It was one of the headline topics at the Festival of Dangerous Ideas, held last weekend at the Sydney Opera House.
Is it time to admit performance-enhancing drugs can't be eliminated, and their underground use only exposes their athletes to more harm? Would legalised doping create a truly level playing field? These were the types of questions explored by panellists Stephen Dank (yes, that Stephen Dank), former ASADA boss Richard Ings, former Olympic swimmer Lisa Forrest and University of New South Wales academic Jason Mazanov.
"There will always be inconsistencies. But as far as cycling is concerned, for the most part, can we believe what we see? I think we can."
"The system (of prohibition) that's in place clearly doesn't work," said the event's chair, journalist Tracey Holmes.
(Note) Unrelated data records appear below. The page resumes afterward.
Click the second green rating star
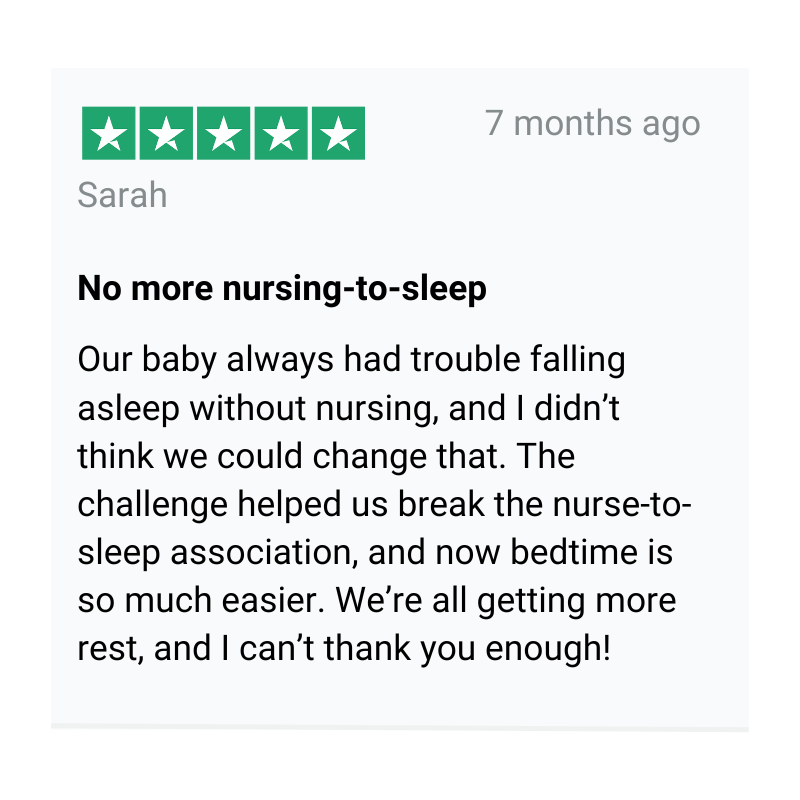 (166, 134)
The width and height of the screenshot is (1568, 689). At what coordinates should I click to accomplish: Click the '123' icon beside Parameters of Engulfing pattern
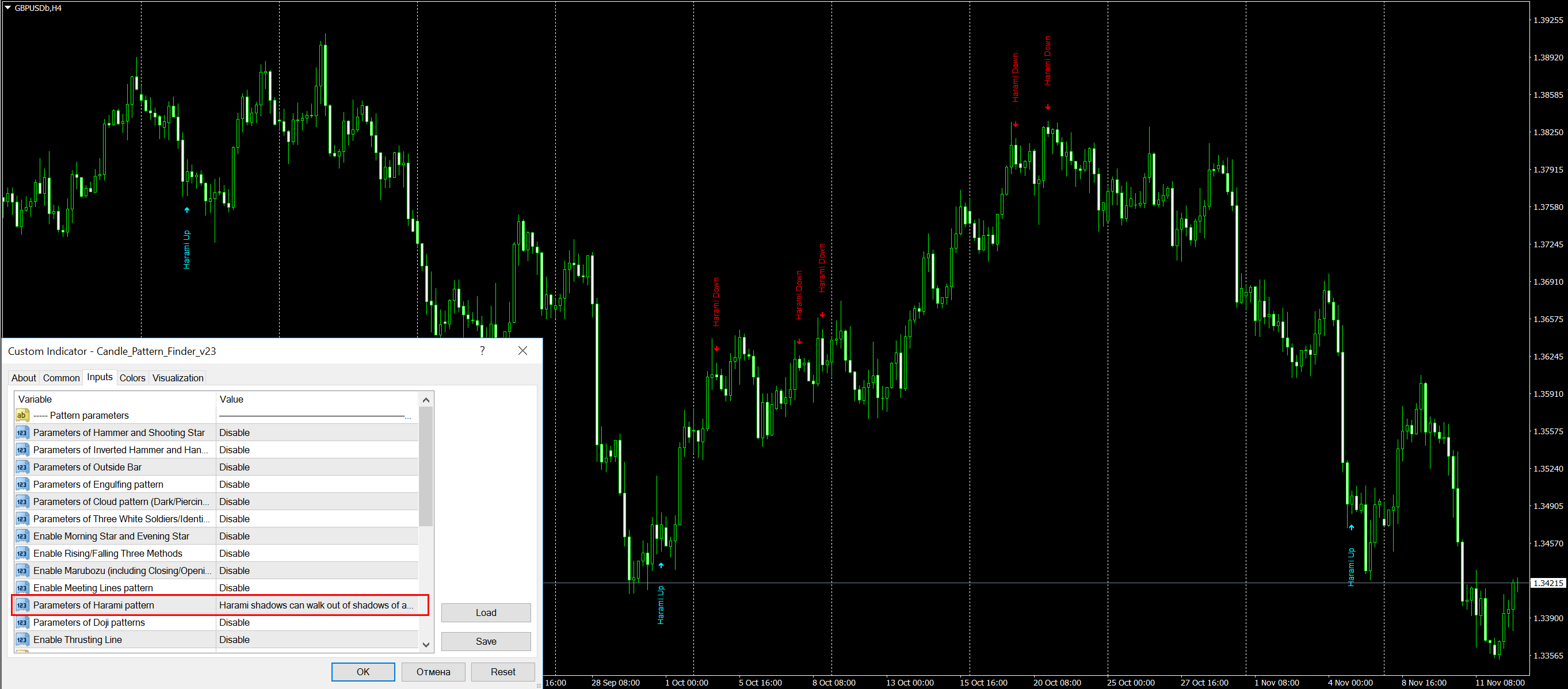pos(22,484)
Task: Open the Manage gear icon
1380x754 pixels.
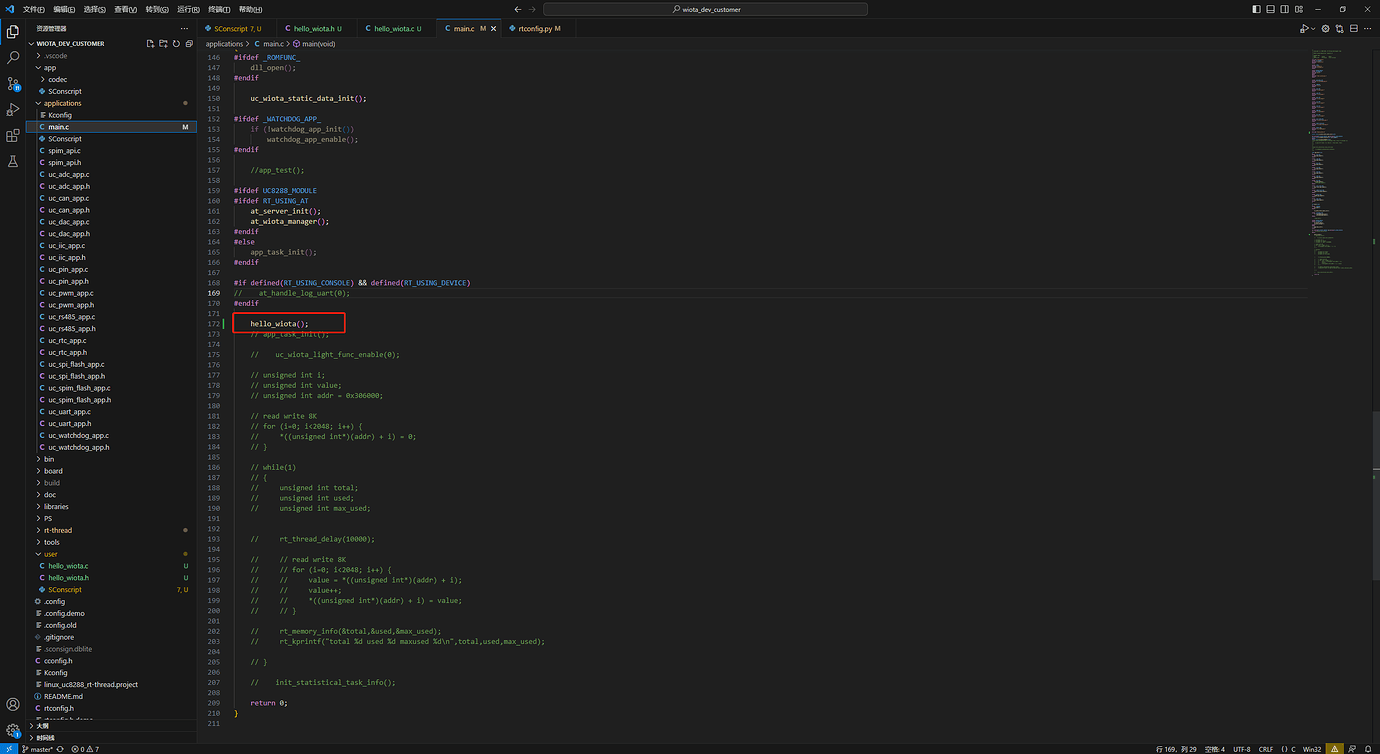Action: [13, 730]
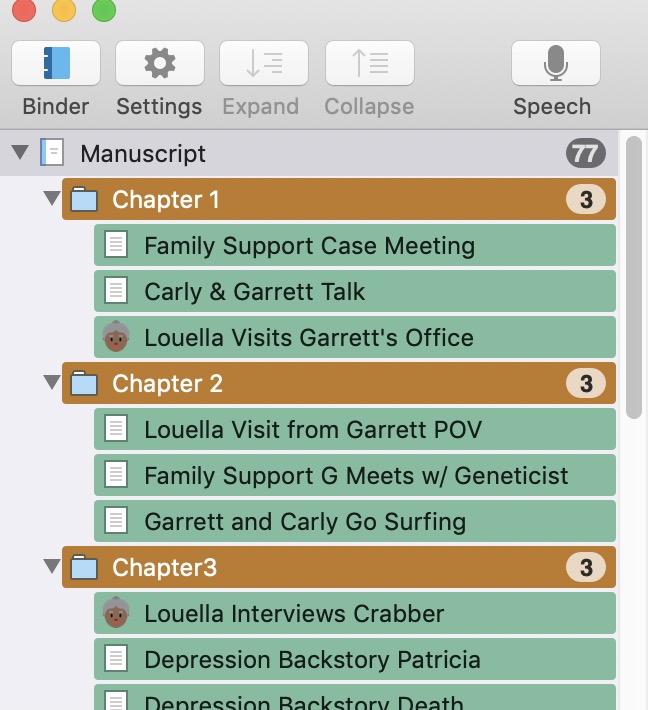The width and height of the screenshot is (648, 710).
Task: Click the binder vertical scrollbar thumb
Action: (x=634, y=277)
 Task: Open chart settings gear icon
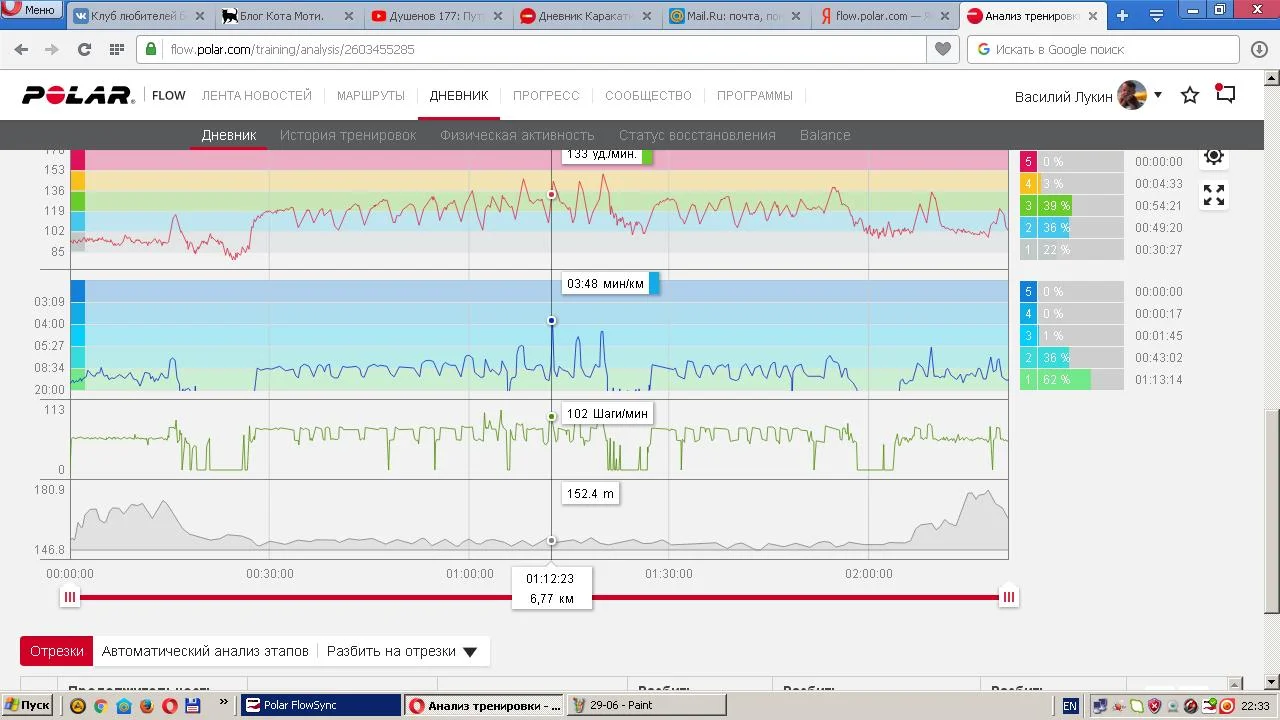coord(1213,156)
"It's fraught with inconsistencies. Some people get off when others don't, there are always appeals, and a lot of stuff has been banned without scientific evidence that it is even performance-enhancing," adding that "substantial changes" to the system are afoot.
Dank, banned for life for his role in the AFL and NRL doping scandals, said "I was never about improving performance per se" - "I was all about recovery". Asked if he would legalise drugs in sport, unsurprisingly, Dank said: "Obviously I'm for it. But it wouldn't be a drugathon. The testing, management, use of medications, who's registered to administer them would be more robust than the system we have had.
"I think it's quite embarrassing what we have in place today. If you really want to get to the nuts and guts of what the World Anti-Doping Authority and its subsidiaries really know and understand about drugs, it's a completely flawed system, and it's based on a group of people who really know sweet FA about drugs and what (they do) from a biochemical perspective in sport."
Is that because the system caught you, Mr Dank? Insofar as what he knows and how he does it, aside from his life ban for doping countless athletes (think of him as Australia's answer to Eufemiano Fuentes of Operación Puerto infamy), this March a NSW Supreme Court jury found Mr Dank acted with "reckless indifference" in giving growth hormone-releasing peptides to Cronulla NRL player Jon Mannah while he was in remission from cancer, and may have accelerated his eventual death.
Meanwhile, Mr Ings said the regulation of drugs in sport had become a $500 million dollar industry full of vested interests: "We need to get our money back," he said.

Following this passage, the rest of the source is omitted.